Figures & data
Figure 1. Predicted metabolic characterization of 136 microbiomes. (a-g) total metabolite secretion fluxes (mmol/person/day) predicted for the microbiomes of 67 UC and 69 non-IBD control samples for selected metabolites of interest.
Figure 2. Strain-to-metabolite contributions computed for the 136 microbiomes. (a, b) circos plots on 4932 significantly different strain-to-metabolite contributions (mmol/person/day) summarized separately for the 69 non-IBD and 67 UC microbiomes, shown are the seven most prominent phylum-level contributions to all metabolites summarized by metabolite subsystem. Fi = Firmicutes, Ba = Bacteroidetes, Ac = Actinobacteria, Pr = Proteobacteria, Ve = Verrucomicrobia, Ca = candidatus melainabacteria, sy = synergistetes, Eu = Euryarchaeota.
Figure 3. Feature selection and predictive performance evaluation. (a) Strains with feature importance greater than 0 based on RF, GBRT, XGB, XGBRF and LGB classifiers. (b) Metabolites with feature importance greater than 0 based on RF, GBRT, XGB, XGBRF and LGB classifiers. The effect on total prediction (based on SHAP values) is depicted for the 9 most predictive strains (c) and 12 most predictive metabolites (d) in XGBRF classifier, ranked in order of descending importance. Each data point denotes one sample, with coloration corresponding to the relative abundance of the specific strain or metabolite in that sample compared to all other samples. (e) Evaluating the impact on model prediction performance before and after feature selection based on accuracy (ACC) and Area Under Curve (AUC) indicators. M248, a total of 248 secreted metabolites; MI12, metabolite intersections with feature importance greater than 0 screened by 5 classifiers; S419, a total of 419 mapped strains; SI9, setabolite intersections with feature importance greater than 0 screened by 5 classifiers.
Figure 4. Spearman correlation analysis between metabolite secretion fluxes (mmol/person/day) and species relative abundances across all 136 microbiome models revealed 82 metabolites with correlation coefficients > 0.75 or < −0.75 with at least one bacterial species. These 82 metabolites, categorized by subsystem annotation, are displayed against the corresponding bacterial species, classified by genus and phylum.
Figure 5. Effects of P.Merdae and ManNAc on DSS-induced UC mice. (a) Experimental design and grouping, color blue refers to sterile water, color pink refers to 3% DSS water. (b) Body weight (“modelling starting designated as the UC modeling start date on day 8”). (c) Disease activity index (DAI) score. (d) Colon length (cm). (e) The immune organ index of mouse spleen (mg/g). (f) Representative images of the colon and spleen.
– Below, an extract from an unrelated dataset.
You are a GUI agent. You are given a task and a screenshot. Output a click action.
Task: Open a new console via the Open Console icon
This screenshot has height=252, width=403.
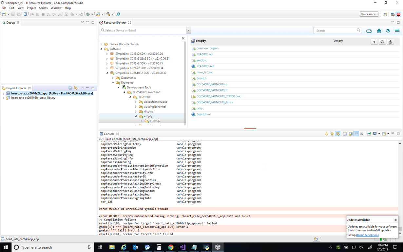click(x=384, y=134)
Figure 6. Effects of P.Merdae and ManNAc on cytokines and tight junctions (TJs). (a) The impact of P.Merdae and ManNAc on a panel of cytokines, encompassing IL-10, TNF-α, IL-1β, IFN-γ, IL-6, and IL-17, was assessed. (b) Expression of colonic tight junction, including ZO-1, occludin, and claudin-1.
Figure 7. Effects of P. merdae and ManNAc on histological parameters. (a) Exemplary histological examination of the mouse colon, stained with H&E, at magnifications of × 5 and × 20. (b) Scoring of histopathological features in colon tissue. (c) Intestinal mucus layer thickness of colon tissue. (d) Exemplary mucus layer observation of the mouse colon, stained with AB-PAS, at magnifications of × 5 and × 20. (e) The number of mucus-goblet cells per villous-crypt of colon tissue. (f) The mean intensity of mucus of colon tissue.
Figure 8. Levels of different SCFAs including (a) acetic acid, (b) propionic acid, (c) butyric acid, (d) isobutyric acid, (e) valeric acid, and (f) isovaleric acid in cecal contents.